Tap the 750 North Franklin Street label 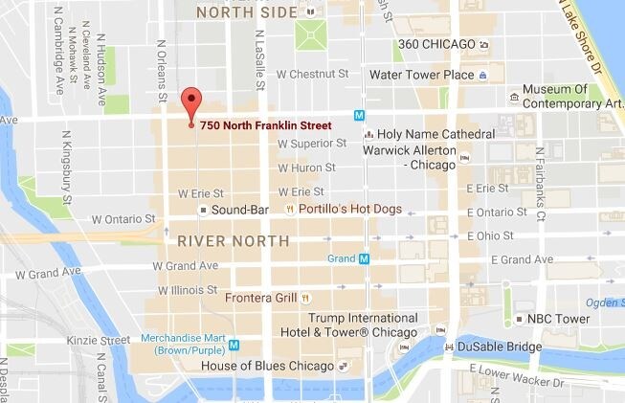pos(266,125)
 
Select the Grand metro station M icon pos(363,258)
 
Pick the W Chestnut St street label pos(313,73)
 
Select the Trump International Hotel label pos(351,324)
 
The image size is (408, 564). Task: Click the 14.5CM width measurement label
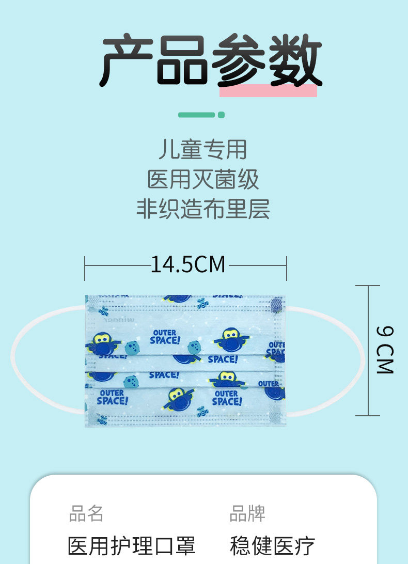(188, 265)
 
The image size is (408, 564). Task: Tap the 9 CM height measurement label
(385, 350)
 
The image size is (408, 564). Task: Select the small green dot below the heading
(222, 115)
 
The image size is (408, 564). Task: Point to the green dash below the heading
(196, 115)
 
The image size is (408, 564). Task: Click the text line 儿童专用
(203, 150)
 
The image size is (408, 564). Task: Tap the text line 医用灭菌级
(203, 179)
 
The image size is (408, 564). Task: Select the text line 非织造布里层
(203, 209)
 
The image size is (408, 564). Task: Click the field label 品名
(86, 514)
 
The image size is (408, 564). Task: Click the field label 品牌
(247, 514)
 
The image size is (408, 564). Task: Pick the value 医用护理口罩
(132, 545)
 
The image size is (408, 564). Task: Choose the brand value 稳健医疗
(272, 545)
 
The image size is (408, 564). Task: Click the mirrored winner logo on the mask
(123, 320)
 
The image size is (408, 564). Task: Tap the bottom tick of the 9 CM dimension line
(369, 415)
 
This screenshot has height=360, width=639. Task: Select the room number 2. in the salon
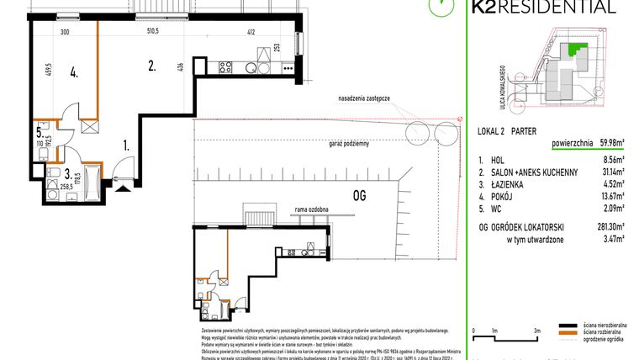coord(152,64)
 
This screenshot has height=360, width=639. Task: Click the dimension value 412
coord(251,31)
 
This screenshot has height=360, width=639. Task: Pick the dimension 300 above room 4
coord(64,31)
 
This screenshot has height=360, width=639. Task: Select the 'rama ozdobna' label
coord(311,209)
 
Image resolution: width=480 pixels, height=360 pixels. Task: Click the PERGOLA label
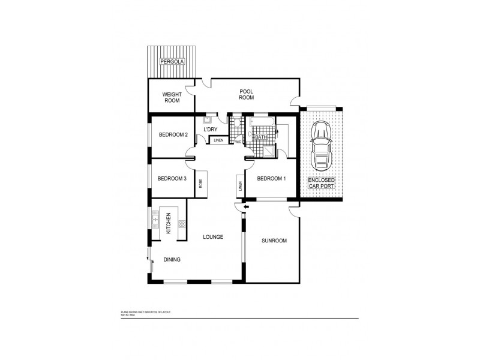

* * * * *

Requirements :: Rescale the records between the line holding "field label 品名" and the line holding "coord(64,31)", inclusive. Give each one again with its request unchanged, multiply every coordinate in the answers by 1.15, round to whole numbers with halves going up, and leave the pictures out.

Written response ::
The image size is (408, 564). Task: Click the field label 品名
(99, 591)
 
The image size is (408, 564). Task: Click the field label 品牌
(284, 591)
 
The image size is (408, 564). Task: Pick the value 医用护理口罩
(152, 627)
 
The image size is (408, 564). Task: Choose the brand value 稳健医疗
(313, 627)
 
The image size is (408, 564). Task: Click the mirrored winner logo on the mask
(141, 368)
 
The image size is (408, 564). Task: Tap the bottom tick of the 9 CM dimension line
(424, 477)
 
This screenshot has height=360, width=639. Task: Select the room number 2. in the salon
coord(175,74)
 
This screenshot has height=360, width=639. Task: Click the dimension value 412
coord(289,36)
 
This screenshot has height=360, width=639. Task: Pick the dimension 300 above room 4
coord(74,36)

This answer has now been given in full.